Exercise: Transcribe the listing word for word.
─── Task input
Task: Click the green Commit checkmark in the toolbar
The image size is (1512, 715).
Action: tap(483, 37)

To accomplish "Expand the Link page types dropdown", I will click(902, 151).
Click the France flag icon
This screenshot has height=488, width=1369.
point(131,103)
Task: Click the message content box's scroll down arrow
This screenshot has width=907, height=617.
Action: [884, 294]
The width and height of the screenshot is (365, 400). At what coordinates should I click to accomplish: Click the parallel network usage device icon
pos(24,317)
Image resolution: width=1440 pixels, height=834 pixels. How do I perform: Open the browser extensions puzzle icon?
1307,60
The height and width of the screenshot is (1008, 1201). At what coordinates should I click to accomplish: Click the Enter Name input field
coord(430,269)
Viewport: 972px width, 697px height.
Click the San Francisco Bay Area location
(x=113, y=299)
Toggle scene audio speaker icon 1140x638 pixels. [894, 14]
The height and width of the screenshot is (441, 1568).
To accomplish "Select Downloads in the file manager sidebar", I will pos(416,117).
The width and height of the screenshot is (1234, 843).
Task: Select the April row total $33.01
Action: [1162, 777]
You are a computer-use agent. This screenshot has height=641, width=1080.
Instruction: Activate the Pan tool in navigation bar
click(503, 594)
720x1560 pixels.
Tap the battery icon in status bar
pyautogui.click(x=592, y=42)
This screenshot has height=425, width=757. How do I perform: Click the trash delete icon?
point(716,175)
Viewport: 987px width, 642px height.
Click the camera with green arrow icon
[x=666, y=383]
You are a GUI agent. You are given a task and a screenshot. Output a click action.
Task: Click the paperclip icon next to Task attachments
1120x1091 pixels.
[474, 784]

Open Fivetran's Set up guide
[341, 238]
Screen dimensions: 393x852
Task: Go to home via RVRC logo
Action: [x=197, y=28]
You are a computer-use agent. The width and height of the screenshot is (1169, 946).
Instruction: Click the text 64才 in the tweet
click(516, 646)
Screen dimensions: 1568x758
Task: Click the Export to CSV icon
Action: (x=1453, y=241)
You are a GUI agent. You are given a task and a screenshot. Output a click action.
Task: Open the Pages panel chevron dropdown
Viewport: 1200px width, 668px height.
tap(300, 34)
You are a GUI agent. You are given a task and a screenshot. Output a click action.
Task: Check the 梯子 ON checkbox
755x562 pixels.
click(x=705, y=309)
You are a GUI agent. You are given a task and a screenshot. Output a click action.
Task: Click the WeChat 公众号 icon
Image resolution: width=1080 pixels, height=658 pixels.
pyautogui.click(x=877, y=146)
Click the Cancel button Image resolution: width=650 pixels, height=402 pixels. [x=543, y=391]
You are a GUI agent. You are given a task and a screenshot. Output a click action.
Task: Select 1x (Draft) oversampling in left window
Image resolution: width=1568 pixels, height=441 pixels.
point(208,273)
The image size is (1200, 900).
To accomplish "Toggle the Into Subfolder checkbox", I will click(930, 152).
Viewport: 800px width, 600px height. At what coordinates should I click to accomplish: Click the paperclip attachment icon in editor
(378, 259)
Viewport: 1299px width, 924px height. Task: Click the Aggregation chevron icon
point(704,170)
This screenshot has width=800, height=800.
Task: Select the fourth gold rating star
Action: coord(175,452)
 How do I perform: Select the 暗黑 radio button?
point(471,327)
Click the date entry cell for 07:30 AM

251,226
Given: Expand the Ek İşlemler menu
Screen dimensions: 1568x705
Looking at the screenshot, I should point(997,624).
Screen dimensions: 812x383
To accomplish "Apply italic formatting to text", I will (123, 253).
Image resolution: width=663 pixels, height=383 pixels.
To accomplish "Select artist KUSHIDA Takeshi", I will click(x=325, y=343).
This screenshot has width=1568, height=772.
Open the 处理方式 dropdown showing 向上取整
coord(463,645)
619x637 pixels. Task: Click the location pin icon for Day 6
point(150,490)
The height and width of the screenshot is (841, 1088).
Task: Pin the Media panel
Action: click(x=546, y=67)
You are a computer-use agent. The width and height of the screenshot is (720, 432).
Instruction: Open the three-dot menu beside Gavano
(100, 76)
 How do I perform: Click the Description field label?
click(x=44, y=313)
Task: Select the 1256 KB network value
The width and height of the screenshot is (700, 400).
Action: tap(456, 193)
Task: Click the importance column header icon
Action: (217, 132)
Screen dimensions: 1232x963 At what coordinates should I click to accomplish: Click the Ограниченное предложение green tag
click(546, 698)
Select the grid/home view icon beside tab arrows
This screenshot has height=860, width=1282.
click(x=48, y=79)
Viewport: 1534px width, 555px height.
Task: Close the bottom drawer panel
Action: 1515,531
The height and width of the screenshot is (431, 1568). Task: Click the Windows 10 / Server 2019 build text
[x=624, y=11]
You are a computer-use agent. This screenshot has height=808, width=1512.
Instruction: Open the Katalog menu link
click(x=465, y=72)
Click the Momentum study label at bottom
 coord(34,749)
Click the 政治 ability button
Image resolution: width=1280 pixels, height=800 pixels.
──────
Response box:
Task: Click the green Commit checkmark in the toolbar
The image size is (1512, 715).
Action: tap(483, 37)

To accomplish "Expand the Link page types dropdown", I will click(902, 151).
Click the France flag icon
This screenshot has height=488, width=1369.
point(131,103)
Task: Click the message content box's scroll down arrow
This screenshot has width=907, height=617.
Action: [884, 294]
The width and height of the screenshot is (365, 400). At what coordinates should I click to accomplish: Click the parallel network usage device icon
pos(24,317)
Image resolution: width=1440 pixels, height=834 pixels. How do I perform: Open the browser extensions puzzle icon?
1307,60
The height and width of the screenshot is (1008, 1201). At what coordinates should I click to accomplish: Click the Enter Name input field
coord(430,269)
Viewport: 972px width, 697px height.
Click the San Francisco Bay Area location
(x=113, y=299)
Toggle scene audio speaker icon 1140x638 pixels. [894, 14]
The height and width of the screenshot is (441, 1568).
To accomplish "Select Downloads in the file manager sidebar", I will pos(416,117).
The width and height of the screenshot is (1234, 843).
Task: Select the April row total $33.01
Action: [1162, 777]
You are a computer-use agent. This screenshot has height=641, width=1080.
Instruction: Activate the Pan tool in navigation bar
click(503, 594)
720x1560 pixels.
Tap the battery icon in status bar
pyautogui.click(x=592, y=42)
This screenshot has height=425, width=757. How do I perform: Click the trash delete icon?
point(716,175)
Viewport: 987px width, 642px height.
Click the camera with green arrow icon
[x=666, y=383]
You are a GUI agent. You are given a task and a screenshot. Output a click action.
Task: Click the paperclip icon next to Task attachments
1120x1091 pixels.
[474, 784]

Open Fivetran's Set up guide
[341, 238]
Screen dimensions: 393x852
Task: Go to home via RVRC logo
Action: [x=197, y=28]
You are a computer-use agent. The width and height of the screenshot is (1169, 946).
Instruction: Click the text 64才 in the tweet
click(516, 646)
Screen dimensions: 1568x758
Task: Click the Export to CSV icon
Action: (x=1453, y=241)
You are a GUI agent. You are given a task and a screenshot. Output a click action.
Task: Open the Pages panel chevron dropdown
Viewport: 1200px width, 668px height.
tap(300, 34)
You are a GUI agent. You are given a task and a screenshot. Output a click action.
Task: Check the 梯子 ON checkbox
755x562 pixels.
click(x=705, y=309)
You are a GUI agent. You are given a task and a screenshot. Output a click action.
Task: Click the WeChat 公众号 icon
Image resolution: width=1080 pixels, height=658 pixels.
pyautogui.click(x=877, y=146)
Click the Cancel button Image resolution: width=650 pixels, height=402 pixels. [x=543, y=391]
You are a GUI agent. You are given a task and a screenshot. Output a click action.
Task: Select 1x (Draft) oversampling in left window
Image resolution: width=1568 pixels, height=441 pixels.
point(208,273)
The image size is (1200, 900).
To accomplish "Toggle the Into Subfolder checkbox", I will click(930, 152).
Viewport: 800px width, 600px height. At what coordinates should I click to accomplish: Click the paperclip attachment icon in editor
(378, 259)
Viewport: 1299px width, 924px height. Task: Click the Aggregation chevron icon
point(704,170)
This screenshot has width=800, height=800.
Task: Select the fourth gold rating star
Action: coord(175,452)
 How do I perform: Select the 暗黑 radio button?
point(471,327)
Click the date entry cell for 07:30 AM

251,226
Given: Expand the Ek İşlemler menu
Screen dimensions: 1568x705
Looking at the screenshot, I should point(997,624).
Screen dimensions: 812x383
To accomplish "Apply italic formatting to text", I will (123, 253).
Image resolution: width=663 pixels, height=383 pixels.
To accomplish "Select artist KUSHIDA Takeshi", I will click(x=325, y=343).
This screenshot has width=1568, height=772.
Open the 处理方式 dropdown showing 向上取整
coord(463,645)
619x637 pixels. Task: Click the location pin icon for Day 6
point(150,490)
The height and width of the screenshot is (841, 1088).
Task: Pin the Media panel
Action: click(x=546, y=67)
You are a computer-use agent. The width and height of the screenshot is (720, 432).
Instruction: Open the three-dot menu beside Gavano
(100, 76)
 How do I perform: Click the Description field label?
click(x=44, y=313)
Task: Select the 1256 KB network value
The width and height of the screenshot is (700, 400).
Action: tap(456, 193)
Task: Click the importance column header icon
Action: (217, 132)
Screen dimensions: 1232x963 At what coordinates should I click to accomplish: Click the Ограниченное предложение green tag
click(546, 698)
Select the grid/home view icon beside tab arrows
This screenshot has height=860, width=1282.
click(x=48, y=79)
Viewport: 1534px width, 555px height.
Task: Close the bottom drawer panel
Action: 1515,531
The height and width of the screenshot is (431, 1568). Task: Click the Windows 10 / Server 2019 build text
[x=624, y=11]
You are a computer-use agent. This screenshot has height=808, width=1512.
Instruction: Open the Katalog menu link
click(x=465, y=72)
Click the Momentum study label at bottom
 coord(34,749)
Click the 政治 ability button
Image resolution: width=1280 pixels, height=800 pixels.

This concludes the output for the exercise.